___ Trecho fornecido
A ideia é oferecer aos DBAs e desenvolvedores recursos para conseguir uma sintonia fina de consultas e operações do SGBD, com objetivos específicos, tais como melhorar performance, reduzir ocorrência de bloqueios (os famosos “locks”), reaproveitar e/ou recriar planos de execução etc.

De fato, as dicas SQL aumentam a versatilidade da linguagem SQL em casos em que otimizador de consultas não atinge os resultados desejados.

Mas, como se costuma dizer por aí, não existe almoço grátis. Tudo tem prós e contras, e esse é o tema que eu abordo a seguir.

Noções básicas sobre dicas SQL

Cada SGBD tem um conjunto ligeiramente diferente de dicas suportadas. No caso do SQL Server, elas podem ser agrupadas da seguinte maneira:

  • Dicas sobre Junções
  • Dicas sobre Consultas
  • Dicas sobre Tabelas

Dicas sobre Junções: quando se usa uma junção na cláusula FROM de uma declaração SQL (INNER JOIN, LEFT JOIN etc.), o otimizador de consultas avalia as estatísticas e define de que forma essa operação será executada internamente. Dependendo de suas características, as junções são executadas internamente, usando os métodos HASH, LOOP ou MERGE JOIN.

Quando essa declaração usa uma dica de junção, nós forçamos o otimizador a usar um método específico. Por exemplo:

SELECT * FROM T1 INNER HASH JOIN T2 ON T1.Campo1 = T2.Campo1

No caso acima, o otimizador é forçado a usar o método HASH para junção das tabelas T1 e T2. (Ao leitor que quiser conhecer detalhes de uso de cada dica SQL, recomendo consultar as Leituras Sugeridas).

Dicas sobre Consultas: estabelecem uma série de opções de execução de consultas, como métodos de execução de GROUP BY e ORDER BY, comportamento da consulta em relação ao bloqueio de objetos envolvidos, forma de exibição de resultados etc.
______
___ Dados coletados
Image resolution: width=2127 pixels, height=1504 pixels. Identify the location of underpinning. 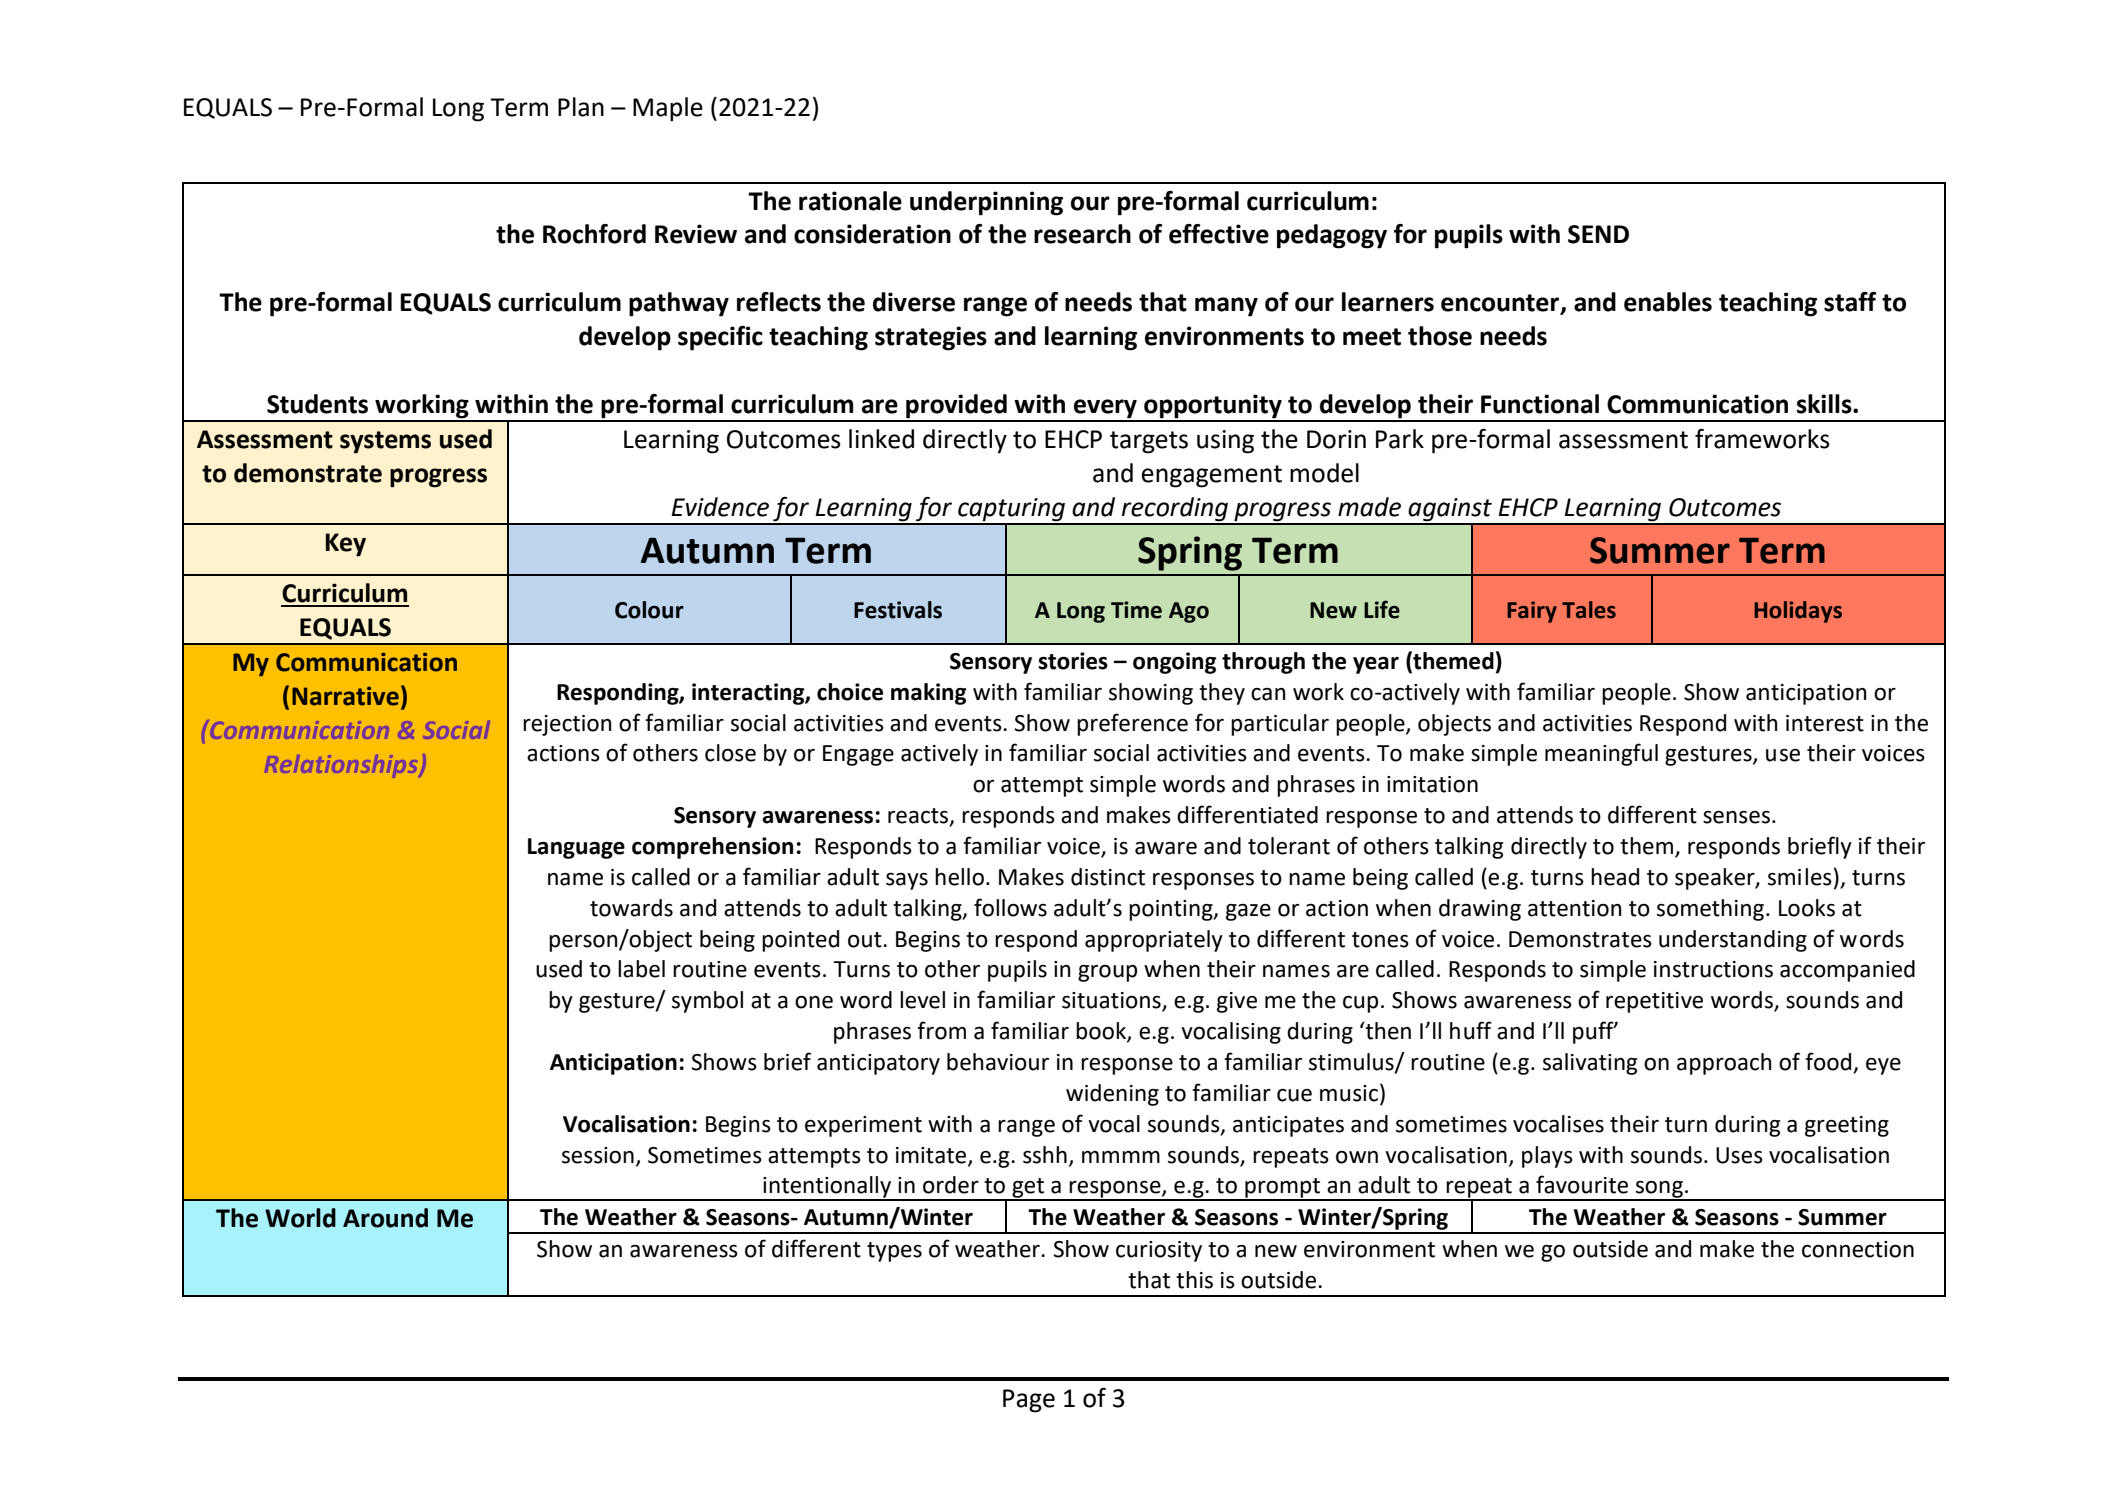
(986, 203).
______
Extraia literalmente do trecho sobre dicas SQL a passagem que vai de "SELECT * FROM" até "de resultados etc.".

=== Resposta ===
SELECT * FROM T1 INNER HASH JOIN T2 ON T1.Campo1 = T2.Campo1

No caso acima, o otimizador é forçado a usar o método HASH para junção das tabelas T1 e T2. (Ao leitor que quiser conhecer detalhes de uso de cada dica SQL, recomendo consultar as Leituras Sugeridas).

Dicas sobre Consultas: estabelecem uma série de opções de execução de consultas, como métodos de execução de GROUP BY e ORDER BY, comportamento da consulta em relação ao bloqueio de objetos envolvidos, forma de exibição de resultados etc.